WHAT IS EXPECTED: Every line from the one with "Click the logout power icon" through the end of the entries below must be retyped exactly, and only those lines. The pictures are not part of the copy.

EXCERPTED RECORDS section start

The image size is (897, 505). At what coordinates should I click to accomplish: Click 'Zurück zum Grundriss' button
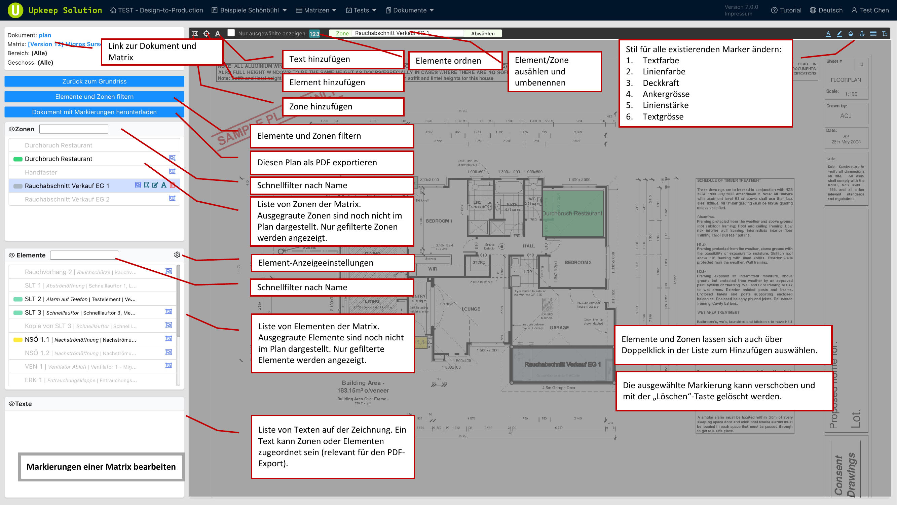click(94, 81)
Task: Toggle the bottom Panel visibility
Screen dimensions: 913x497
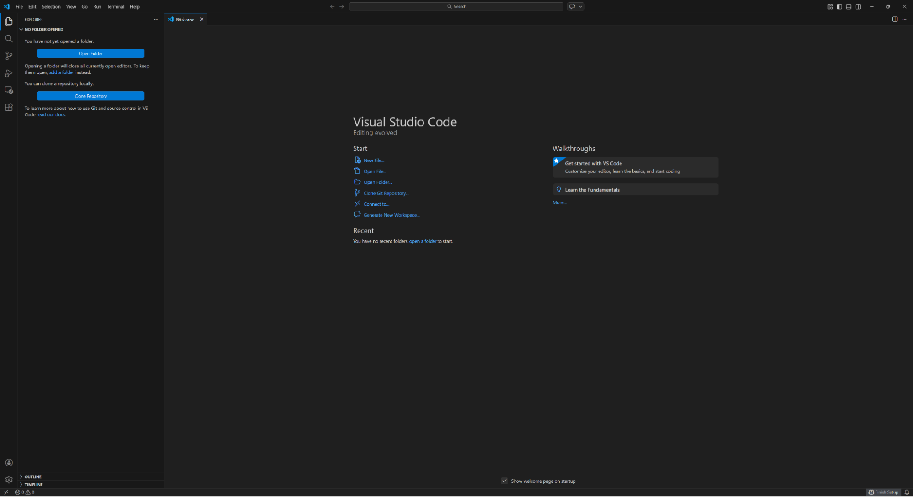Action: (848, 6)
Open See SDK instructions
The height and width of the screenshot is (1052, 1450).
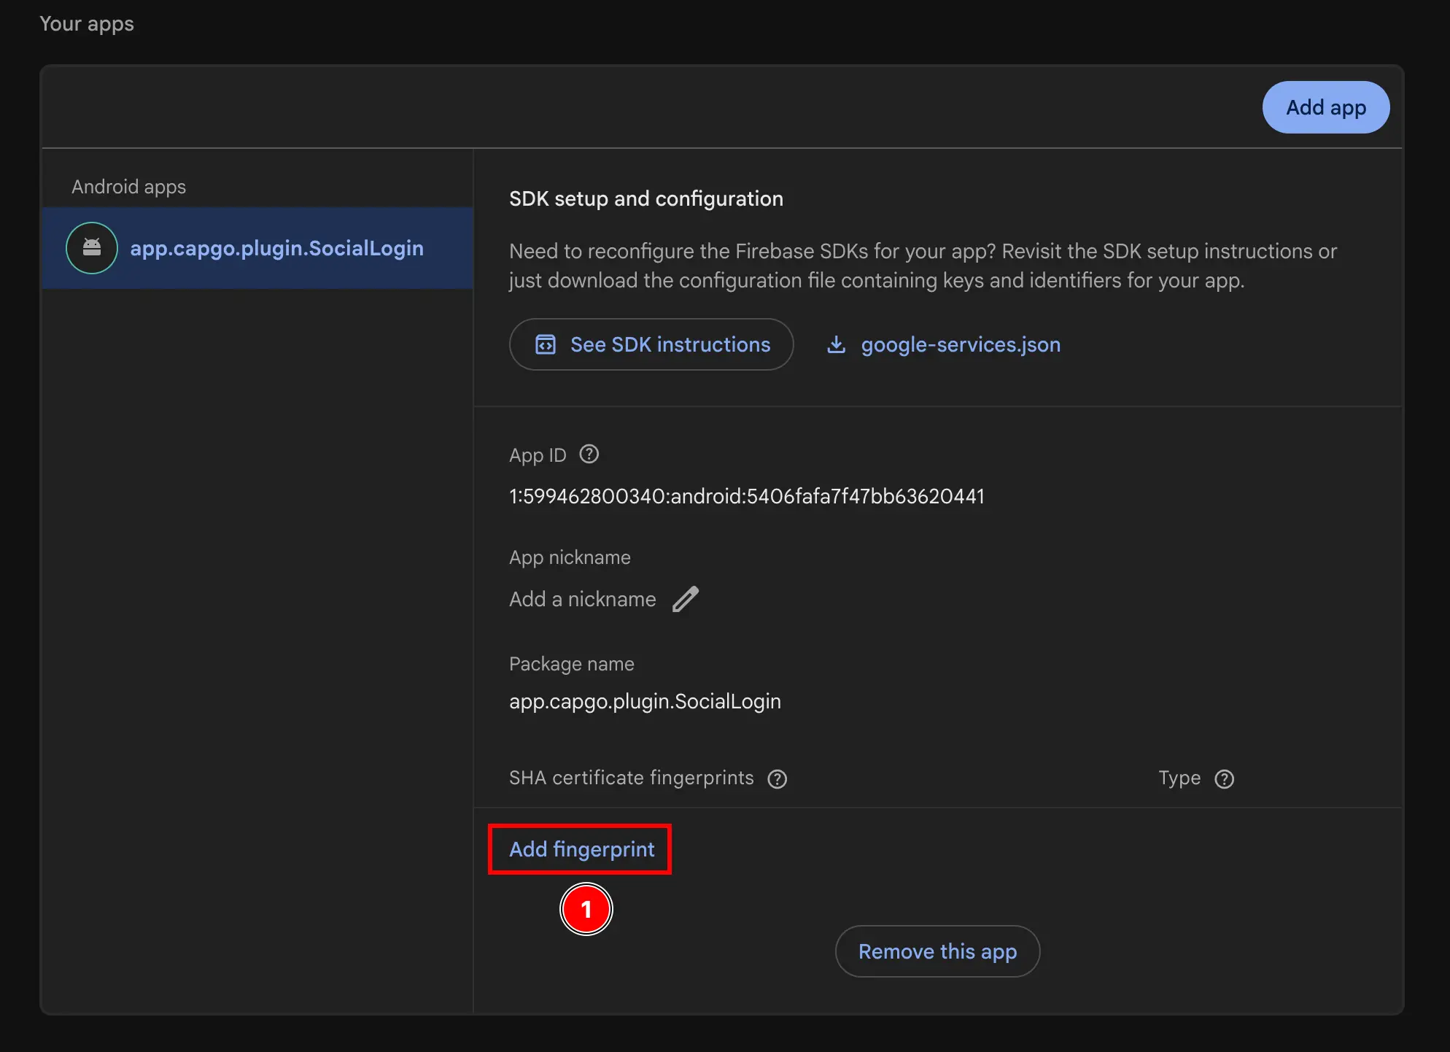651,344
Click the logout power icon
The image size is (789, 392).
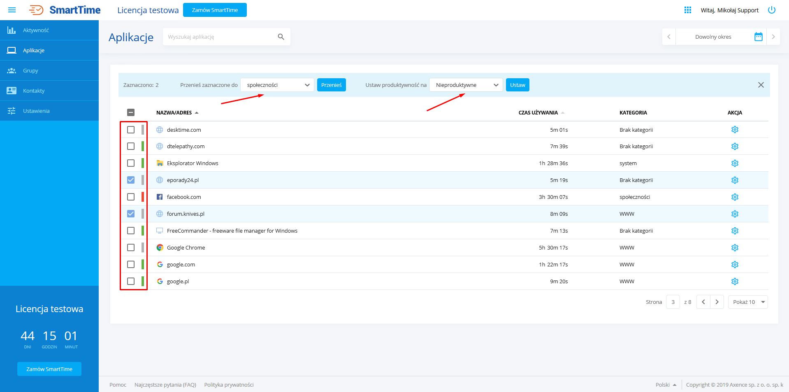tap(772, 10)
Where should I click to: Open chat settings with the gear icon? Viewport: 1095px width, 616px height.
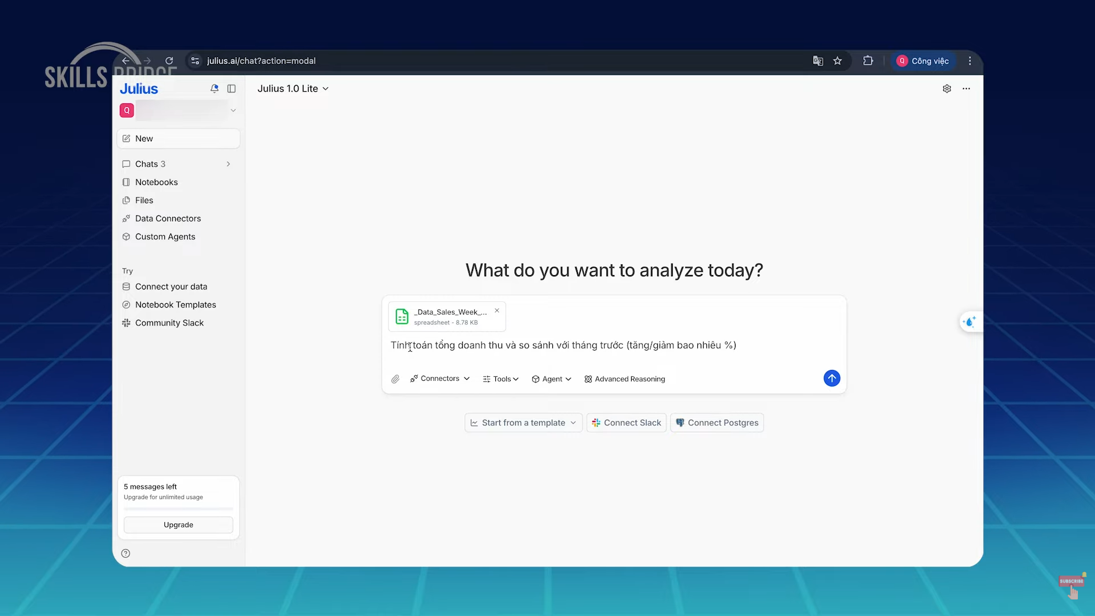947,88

EXCERPTED RECORDS section end

WRITTEN REPLY:
Click the logout power icon
The image size is (789, 392).
tap(772, 10)
Where should I click to: Open chat settings with the gear icon? Viewport: 1095px width, 616px height.
947,88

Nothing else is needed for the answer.